The Aircraft Owners and Pilots Association (AOPA) has hit back at comments from CASA Director of Aviation Safety Mark Skidmore that elements of the general aviation industry are in good health.
In a circular to members, AOPA CEO Aaron Stephenson said that Skidmore made the comments during a meeting between themselves, the Department of Transport and Infrastructure and CASA held in Canberra on 25 May this year.
"My lasting impression of the meeting was that the DAS believes the GA Industry in Australia 'is in good shape'," Stephenson said.
"We completely disagreed with this assessment. I came away from the meeting convinced this is our single biggest problem. It’s collectively our challenge to convince him he is wrong.
"Why we should have to do this beggars belief."

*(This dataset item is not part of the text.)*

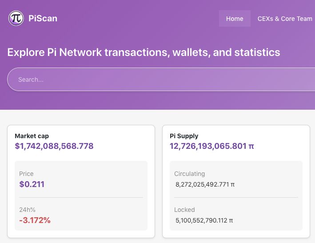This screenshot has height=243, width=315.
Task: Go to CEXs & Core Team page
Action: pos(285,19)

When asked to clarify Skidmore's remarks, a CASA spokesperson told Australian Flying "the Director has spoken on a number of occasions with AOPA and other members of the general aviation community about many issues relevant to general aviation.
"During these conversations AOPA have made the claim that general aviation is in decline. Mark has simply asked for evidence and information to support this claim. This information would allow CASA to look carefully at the issues relevant to safety regulation and identify any responses CASA should make.
"When CASA looks at data such as registrations the number of aircraft on the register has been growing over recent years. In 2010-11 there were 14,362 aircraft on the register, in 2014-15 there were 15,287."
The most current figures available from the Bureau of Infrastructure, Transport and Regional Economics (BITRE) cover the calendar year 2013, and show a growth in general aviation hours flown of 5.3% compared with 2012.
The areas showing the greatest increase were Test and Ferry (14.6%), Aerial Work (11.4%), Training (5.0%) and business (0.6%).
Three sectors showed decreases: Agriculture (-10.4%), Charter (-3.2%) and Private (-0.6%).
In the nine recording years 2005-2013, BITRE figures show that general aviation flying hours increased 12.4% from 3.3 million to 3.7 million per year.
Figures for 2014 and beyond are not yet available.